Pixel coordinate grounding data
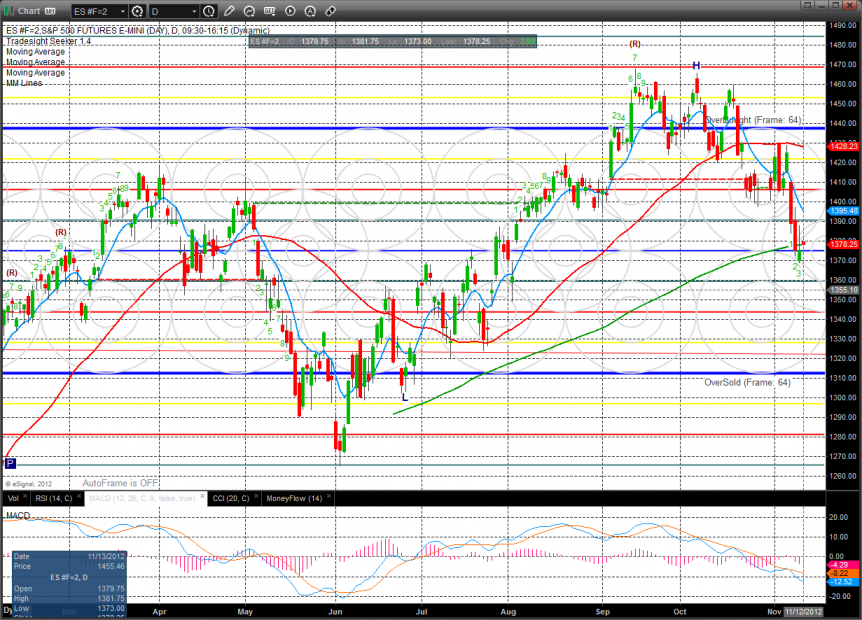862x620 pixels.
Task: Click the circled A toolbar icon
Action: pyautogui.click(x=309, y=11)
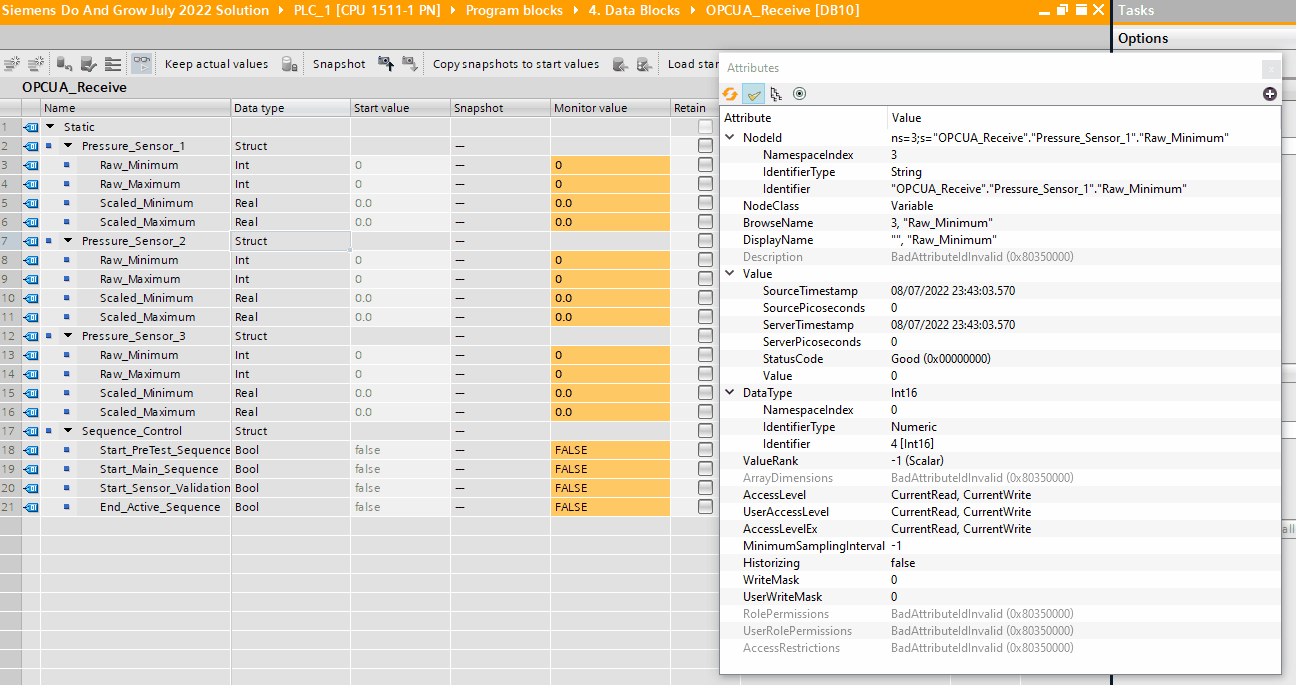Click Copy snapshots to start values

click(516, 64)
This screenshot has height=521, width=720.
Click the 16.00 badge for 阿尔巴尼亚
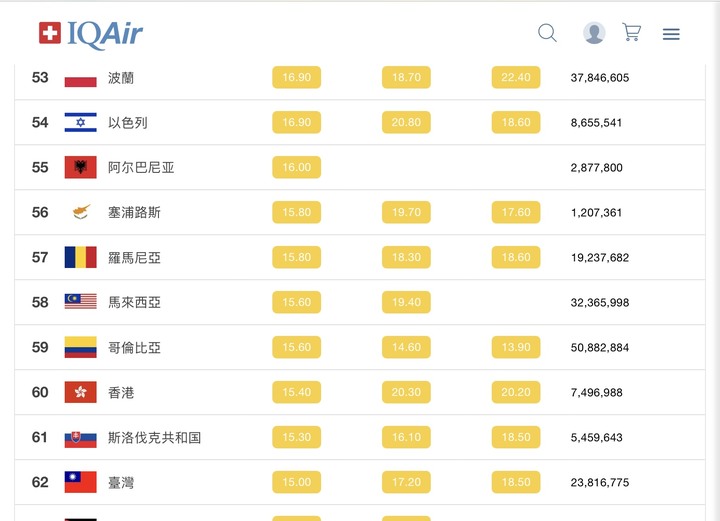297,167
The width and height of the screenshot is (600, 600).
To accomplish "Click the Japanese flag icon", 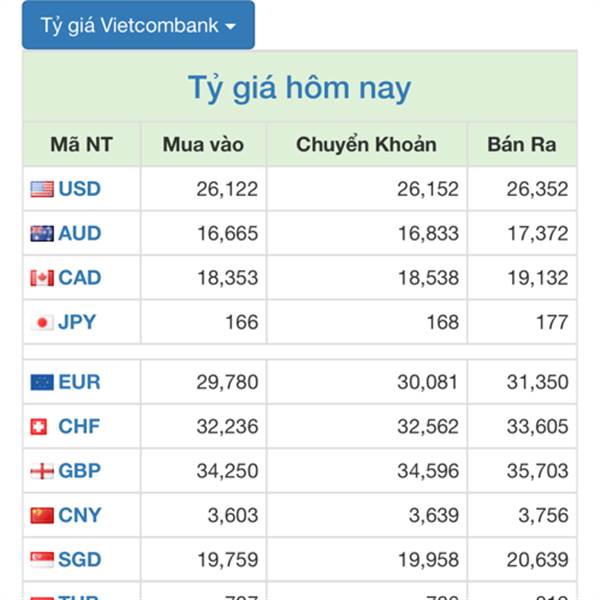I will [x=43, y=322].
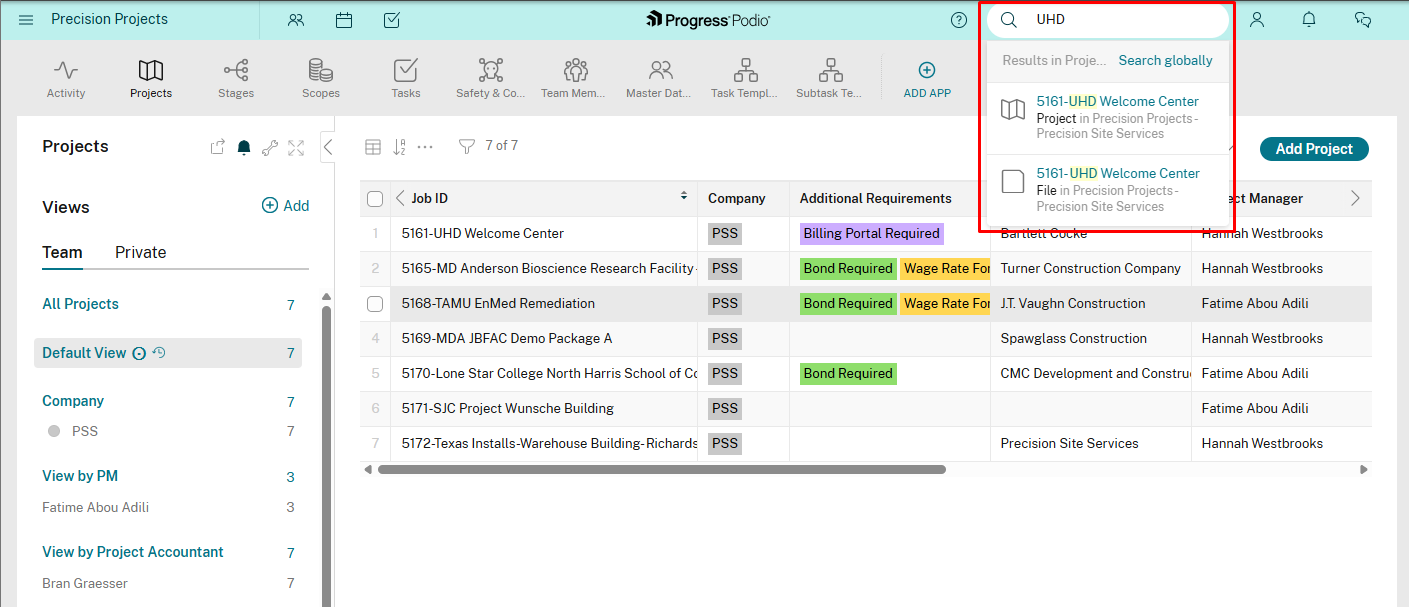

HOW TO COMPLETE THIS TASK
Which lines of the records hold the string "width"? Copy each one.

RESULT
This screenshot has height=521, width=720.
The width and height of the screenshot is (600, 600).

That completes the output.